Em termos de psicanálise, muito importante é a transferência, isto é, a maneira como o paciente se relaciona com o analista, inconscientemente tentando repetir os relacionamentos que teve com pessoas importantes do seu passado. Aqui entra um elemento histórico na análise. De uma feita concordei com um analista meu amigo que me disse que quanto menos uma pessoa tiver a necessidade de esquecer, maior será a sua saúde mental. Também não podemos desconsiderar as distorções emocionais vindas do analista, pois ele da mesma forma tem a sua história com pessoas importantes do seu passado. Chamamos isso de contra-transferencia.
Poderíamos incluir aqui não só esse tipo de contratransferência como também aqueles sentimentos que o analisando provoca silenciosamente no analista e que o faz, sem saber, repetir os sentimentos e o comportamento de pessoas importantes na vida passada do analisando.
É por isso que o analista sempre deve desconfiar de todos os seus sentimentos e pensamentos que surgem no seu encontro com o analisando e usá-los para entendê-lo melhor.
Mas agora vem a pergunta inevitável. Além da transferência e contratransferência,
existe um relacionamento real entre o analisando e o analista? Caímos aqui na maior controvérsia. Para alguns não existe e tudo que ocorre nesse relacionamento deve ser atribuído à transferência e contratransferência. Mas outros que acham que esse relacionamento não só existe como é fundamental. Com eles vamos encontrar termos como Aliança Terapêutica, Aliança de Trabalho e outros, que chamam a atenção para a importância desse relacionamento real entre as duas pessoas e que, eventualmente, irá (espera-se) prevalecer sobre as distorções transferenciais. Então essa poderia ser uma das várias metas do processo psicanalítico: o encontro dos dois participantes sem as distorções interpessoais oriundas de seus passados.

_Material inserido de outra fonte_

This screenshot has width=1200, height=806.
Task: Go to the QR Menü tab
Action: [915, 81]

Aqui me ocorre também o termo “Experiência Emocional Corretiva” que considero outra dimensão do processo. Não estou me referindo ao analista se comportar propositadamente de determinada maneira para se diferenciar das pessoas importantes na vida do analisando. Refiro-me apenas ao psicanalista não reciprocar as provocações emocionais transferenciais do analisando. Isso, por si só, já constitui uma correção. E é necessária uma boa formação e a própria psicanálise para o analista não cair nesse engodo. Lembro-me de um psicanalista supervisor que eu admirava e que trabalhava em psicoterapia intensa com pacientes esquizofrênicos. Ele parecia um missionário: acreditava que apesar da maneira doentia que o paciente com ele se relacionava, mais dia menos dia iria dar lugar a um relacionamento real saudável entre os dois.
O método psicanalítico é construído para maximizar essas distorções transferenciais até que elas se tornem o problema central no processo: a chamada Neurose de Transferência que poderá então ser analisada no aqui e no agora. Poderíamos dizer que quanto maior a freqüência das sessões, quanto menor for a transparência do analista, maior será a intensidade dessa Neurose de Transferência.

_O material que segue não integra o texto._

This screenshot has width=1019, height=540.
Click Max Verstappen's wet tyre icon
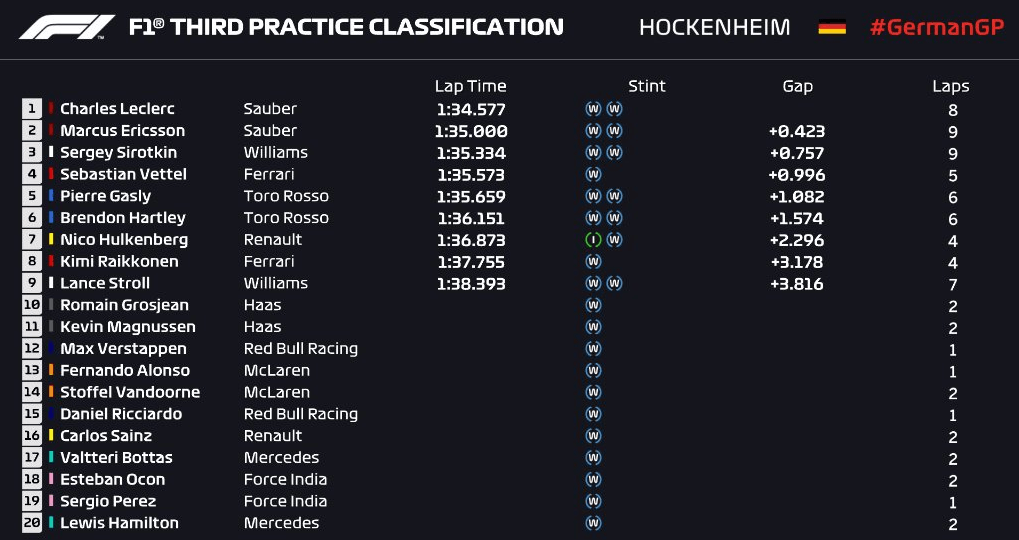[x=593, y=348]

Ao falar no relacionamento entre analista e analisando penso nos pacientes com doenças mentais graves. Freud achava que a psicanálise não se aplicava a esses pacientes – considerados muito narcisistas – portanto incapazes de formar um laço emocional com o psicanalista. Por causa dessa sua posição (apesar de na prática ter tratado de pacientes com desordens muito graves), muitos psicanalistas até hoje não atendem esses pacientes. Entra aí então o conceito de analisabilidade, isto é, os pacientes que são selecionados como analisáveis, antes de serem aceitos como analisandos. Contudo, mesmo contrários à opinião de Freud, alguns analistas se interessaram por esses pacientes. Para atendê-los eles modificaram a psicanálise. O analista ficava mais ativo e mais transparente ao analisando, sem o uso do divã.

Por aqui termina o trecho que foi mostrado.